---- DATASET

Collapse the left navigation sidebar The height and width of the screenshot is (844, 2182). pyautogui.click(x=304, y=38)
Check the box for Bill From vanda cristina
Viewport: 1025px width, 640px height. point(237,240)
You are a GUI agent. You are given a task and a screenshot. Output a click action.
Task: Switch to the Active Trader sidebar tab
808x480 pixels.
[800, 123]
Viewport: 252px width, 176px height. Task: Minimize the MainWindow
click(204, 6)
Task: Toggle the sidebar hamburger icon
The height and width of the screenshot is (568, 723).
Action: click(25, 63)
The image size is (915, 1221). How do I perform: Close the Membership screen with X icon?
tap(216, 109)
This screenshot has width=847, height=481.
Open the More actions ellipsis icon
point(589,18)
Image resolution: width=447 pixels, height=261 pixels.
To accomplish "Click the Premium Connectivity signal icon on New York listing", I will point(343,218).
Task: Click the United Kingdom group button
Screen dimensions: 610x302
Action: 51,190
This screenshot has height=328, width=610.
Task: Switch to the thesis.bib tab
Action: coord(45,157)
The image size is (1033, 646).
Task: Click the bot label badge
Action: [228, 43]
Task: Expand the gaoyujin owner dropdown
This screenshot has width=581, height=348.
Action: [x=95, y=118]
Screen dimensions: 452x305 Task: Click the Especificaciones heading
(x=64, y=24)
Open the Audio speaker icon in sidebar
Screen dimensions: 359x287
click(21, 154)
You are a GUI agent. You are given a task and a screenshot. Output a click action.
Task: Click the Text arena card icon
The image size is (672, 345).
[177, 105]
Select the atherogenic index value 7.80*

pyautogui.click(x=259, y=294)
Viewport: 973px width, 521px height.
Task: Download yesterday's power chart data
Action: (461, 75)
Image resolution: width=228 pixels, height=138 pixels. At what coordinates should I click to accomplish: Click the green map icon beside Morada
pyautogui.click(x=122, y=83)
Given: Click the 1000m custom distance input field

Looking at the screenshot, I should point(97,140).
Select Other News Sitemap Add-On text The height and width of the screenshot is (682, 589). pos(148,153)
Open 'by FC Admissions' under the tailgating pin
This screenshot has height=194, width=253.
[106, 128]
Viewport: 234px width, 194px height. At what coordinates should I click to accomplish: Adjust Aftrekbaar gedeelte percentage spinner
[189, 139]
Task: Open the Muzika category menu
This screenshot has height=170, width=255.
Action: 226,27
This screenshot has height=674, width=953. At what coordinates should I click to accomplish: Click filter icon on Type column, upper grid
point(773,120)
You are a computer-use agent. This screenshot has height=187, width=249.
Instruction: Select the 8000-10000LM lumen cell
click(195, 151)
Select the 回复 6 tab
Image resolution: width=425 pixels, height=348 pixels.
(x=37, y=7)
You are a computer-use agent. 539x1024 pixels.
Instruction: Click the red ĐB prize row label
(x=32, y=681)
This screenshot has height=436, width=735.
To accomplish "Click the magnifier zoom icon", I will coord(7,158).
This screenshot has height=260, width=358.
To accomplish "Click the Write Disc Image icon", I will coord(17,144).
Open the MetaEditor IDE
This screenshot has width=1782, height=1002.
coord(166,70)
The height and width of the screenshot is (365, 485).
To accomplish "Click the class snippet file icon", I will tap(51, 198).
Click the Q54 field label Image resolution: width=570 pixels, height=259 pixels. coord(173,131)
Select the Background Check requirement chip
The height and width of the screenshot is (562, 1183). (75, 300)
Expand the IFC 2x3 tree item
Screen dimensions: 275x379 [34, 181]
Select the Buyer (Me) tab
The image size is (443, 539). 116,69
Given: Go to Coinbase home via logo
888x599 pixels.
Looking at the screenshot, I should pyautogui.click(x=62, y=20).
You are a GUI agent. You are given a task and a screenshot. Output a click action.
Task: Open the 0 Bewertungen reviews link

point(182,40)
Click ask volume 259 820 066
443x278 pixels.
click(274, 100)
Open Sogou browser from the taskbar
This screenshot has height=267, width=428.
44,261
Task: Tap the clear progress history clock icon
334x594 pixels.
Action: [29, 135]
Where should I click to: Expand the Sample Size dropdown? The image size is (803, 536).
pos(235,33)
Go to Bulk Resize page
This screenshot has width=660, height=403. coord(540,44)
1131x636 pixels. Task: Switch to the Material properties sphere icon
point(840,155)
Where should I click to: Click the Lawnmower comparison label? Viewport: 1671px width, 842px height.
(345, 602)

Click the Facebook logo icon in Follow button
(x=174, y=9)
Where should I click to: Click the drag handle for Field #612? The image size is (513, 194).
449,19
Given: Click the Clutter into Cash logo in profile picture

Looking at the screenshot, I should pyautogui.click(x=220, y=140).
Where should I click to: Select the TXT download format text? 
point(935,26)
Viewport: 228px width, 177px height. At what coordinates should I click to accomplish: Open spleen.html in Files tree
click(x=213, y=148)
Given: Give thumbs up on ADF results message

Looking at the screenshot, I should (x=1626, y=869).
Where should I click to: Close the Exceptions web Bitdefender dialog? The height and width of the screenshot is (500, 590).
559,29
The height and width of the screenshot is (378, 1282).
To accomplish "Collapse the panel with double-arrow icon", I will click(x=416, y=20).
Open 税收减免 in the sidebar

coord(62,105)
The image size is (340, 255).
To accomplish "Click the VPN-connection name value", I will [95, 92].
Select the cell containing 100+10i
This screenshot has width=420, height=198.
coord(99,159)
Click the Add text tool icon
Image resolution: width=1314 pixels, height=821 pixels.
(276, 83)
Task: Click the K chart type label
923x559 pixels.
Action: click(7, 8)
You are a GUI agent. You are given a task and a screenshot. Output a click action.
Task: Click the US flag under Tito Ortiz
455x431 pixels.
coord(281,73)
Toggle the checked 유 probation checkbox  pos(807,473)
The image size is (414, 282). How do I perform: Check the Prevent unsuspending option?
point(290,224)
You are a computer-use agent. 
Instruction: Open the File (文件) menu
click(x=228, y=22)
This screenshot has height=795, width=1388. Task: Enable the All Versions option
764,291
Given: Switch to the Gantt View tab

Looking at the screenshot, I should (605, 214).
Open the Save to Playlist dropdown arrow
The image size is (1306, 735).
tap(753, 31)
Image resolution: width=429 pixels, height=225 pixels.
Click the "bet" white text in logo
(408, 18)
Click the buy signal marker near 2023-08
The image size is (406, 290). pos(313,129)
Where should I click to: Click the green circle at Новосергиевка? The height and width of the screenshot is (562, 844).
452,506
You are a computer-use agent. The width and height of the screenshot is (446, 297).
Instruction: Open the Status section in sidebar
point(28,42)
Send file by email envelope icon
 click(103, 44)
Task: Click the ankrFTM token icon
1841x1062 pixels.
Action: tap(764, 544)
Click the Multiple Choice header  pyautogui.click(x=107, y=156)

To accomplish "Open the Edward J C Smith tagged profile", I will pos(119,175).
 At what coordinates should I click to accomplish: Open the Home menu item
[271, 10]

--------

→ WRITTEN INSTRUCTION: Return all of these lines exactly as they appear.

→ TASK SOLUTION:
Collapse the left navigation sidebar The height and width of the screenshot is (844, 2182). pyautogui.click(x=304, y=38)
Check the box for Bill From vanda cristina
Viewport: 1025px width, 640px height. point(237,240)
You are a GUI agent. You are given a task and a screenshot. Output a click action.
Task: Switch to the Active Trader sidebar tab
808x480 pixels.
[800, 123]
Viewport: 252px width, 176px height. Task: Minimize the MainWindow
click(204, 6)
Task: Toggle the sidebar hamburger icon
The height and width of the screenshot is (568, 723).
Action: click(25, 63)
The image size is (915, 1221). How do I perform: Close the Membership screen with X icon?
tap(216, 109)
This screenshot has width=847, height=481.
Open the More actions ellipsis icon
point(589,18)
Image resolution: width=447 pixels, height=261 pixels.
To accomplish "Click the Premium Connectivity signal icon on New York listing", I will point(343,218).
Task: Click the United Kingdom group button
Screen dimensions: 610x302
Action: 51,190
This screenshot has height=328, width=610.
Task: Switch to the thesis.bib tab
Action: coord(45,157)
The image size is (1033, 646).
Task: Click the bot label badge
Action: [228, 43]
Task: Expand the gaoyujin owner dropdown
This screenshot has width=581, height=348.
Action: [x=95, y=118]
Screen dimensions: 452x305 Task: Click the Especificaciones heading
(x=64, y=24)
Open the Audio speaker icon in sidebar
Screen dimensions: 359x287
click(21, 154)
You are a GUI agent. You are given a task and a screenshot. Output a click action.
Task: Click the Text arena card icon
The image size is (672, 345).
[177, 105]
Select the atherogenic index value 7.80*

pyautogui.click(x=259, y=294)
Viewport: 973px width, 521px height.
Task: Download yesterday's power chart data
Action: (461, 75)
Image resolution: width=228 pixels, height=138 pixels. At what coordinates should I click to accomplish: Click the green map icon beside Morada
pyautogui.click(x=122, y=83)
Given: Click the 1000m custom distance input field

Looking at the screenshot, I should point(97,140).
Select Other News Sitemap Add-On text The height and width of the screenshot is (682, 589). pos(148,153)
Open 'by FC Admissions' under the tailgating pin
This screenshot has height=194, width=253.
[106, 128]
Viewport: 234px width, 194px height. At what coordinates should I click to accomplish: Adjust Aftrekbaar gedeelte percentage spinner
[189, 139]
Task: Open the Muzika category menu
This screenshot has height=170, width=255.
Action: 226,27
This screenshot has height=674, width=953. At what coordinates should I click to accomplish: Click filter icon on Type column, upper grid
point(773,120)
You are a computer-use agent. This screenshot has height=187, width=249.
Instruction: Select the 8000-10000LM lumen cell
click(195, 151)
Select the 回复 6 tab
Image resolution: width=425 pixels, height=348 pixels.
(x=37, y=7)
You are a computer-use agent. 539x1024 pixels.
Instruction: Click the red ĐB prize row label
(x=32, y=681)
This screenshot has height=436, width=735.
To accomplish "Click the magnifier zoom icon", I will coord(7,158).
This screenshot has height=260, width=358.
To accomplish "Click the Write Disc Image icon", I will coord(17,144).
Open the MetaEditor IDE
This screenshot has width=1782, height=1002.
coord(166,70)
The height and width of the screenshot is (365, 485).
To accomplish "Click the class snippet file icon", I will tap(51, 198).
Click the Q54 field label Image resolution: width=570 pixels, height=259 pixels. coord(173,131)
Select the Background Check requirement chip
The height and width of the screenshot is (562, 1183). (75, 300)
Expand the IFC 2x3 tree item
Screen dimensions: 275x379 [34, 181]
Select the Buyer (Me) tab
The image size is (443, 539). 116,69
Given: Go to Coinbase home via logo
888x599 pixels.
Looking at the screenshot, I should pyautogui.click(x=62, y=20).
You are a GUI agent. You are given a task and a screenshot. Output a click action.
Task: Open the 0 Bewertungen reviews link

point(182,40)
Click ask volume 259 820 066
443x278 pixels.
click(274, 100)
Open Sogou browser from the taskbar
This screenshot has height=267, width=428.
44,261
Task: Tap the clear progress history clock icon
334x594 pixels.
Action: [29, 135]
Where should I click to: Expand the Sample Size dropdown? The image size is (803, 536).
pos(235,33)
Go to Bulk Resize page
This screenshot has width=660, height=403. coord(540,44)
1131x636 pixels. Task: Switch to the Material properties sphere icon
point(840,155)
Where should I click to: Click the Lawnmower comparison label? Viewport: 1671px width, 842px height.
(345, 602)

Click the Facebook logo icon in Follow button
(x=174, y=9)
Where should I click to: Click the drag handle for Field #612? The image size is (513, 194).
449,19
Given: Click the Clutter into Cash logo in profile picture

Looking at the screenshot, I should pyautogui.click(x=220, y=140).
Where should I click to: Select the TXT download format text? 
point(935,26)
Viewport: 228px width, 177px height. At what coordinates should I click to accomplish: Open spleen.html in Files tree
click(x=213, y=148)
Given: Give thumbs up on ADF results message

Looking at the screenshot, I should (x=1626, y=869).
Where should I click to: Close the Exceptions web Bitdefender dialog? The height and width of the screenshot is (500, 590).
559,29
The height and width of the screenshot is (378, 1282).
To accomplish "Collapse the panel with double-arrow icon", I will click(x=416, y=20).
Open 税收减免 in the sidebar

coord(62,105)
The image size is (340, 255).
To accomplish "Click the VPN-connection name value", I will [95, 92].
Select the cell containing 100+10i
This screenshot has width=420, height=198.
coord(99,159)
Click the Add text tool icon
Image resolution: width=1314 pixels, height=821 pixels.
(276, 83)
Task: Click the K chart type label
923x559 pixels.
Action: click(7, 8)
You are a GUI agent. You are given a task and a screenshot. Output a click action.
Task: Click the US flag under Tito Ortiz
455x431 pixels.
coord(281,73)
Toggle the checked 유 probation checkbox  pos(807,473)
The image size is (414, 282). How do I perform: Check the Prevent unsuspending option?
point(290,224)
You are a computer-use agent. 
Instruction: Open the File (文件) menu
click(x=228, y=22)
This screenshot has height=795, width=1388. Task: Enable the All Versions option
764,291
Given: Switch to the Gantt View tab

Looking at the screenshot, I should (605, 214).
Open the Save to Playlist dropdown arrow
The image size is (1306, 735).
tap(753, 31)
Image resolution: width=429 pixels, height=225 pixels.
Click the "bet" white text in logo
(408, 18)
Click the buy signal marker near 2023-08
The image size is (406, 290). pos(313,129)
Where should I click to: Click the green circle at Новосергиевка? The height and width of the screenshot is (562, 844).
452,506
You are a computer-use agent. The width and height of the screenshot is (446, 297).
Instruction: Open the Status section in sidebar
point(28,42)
Send file by email envelope icon
 click(103, 44)
Task: Click the ankrFTM token icon
1841x1062 pixels.
Action: tap(764, 544)
Click the Multiple Choice header  pyautogui.click(x=107, y=156)

To accomplish "Open the Edward J C Smith tagged profile", I will pos(119,175).
 At what coordinates should I click to accomplish: Open the Home menu item
[271, 10]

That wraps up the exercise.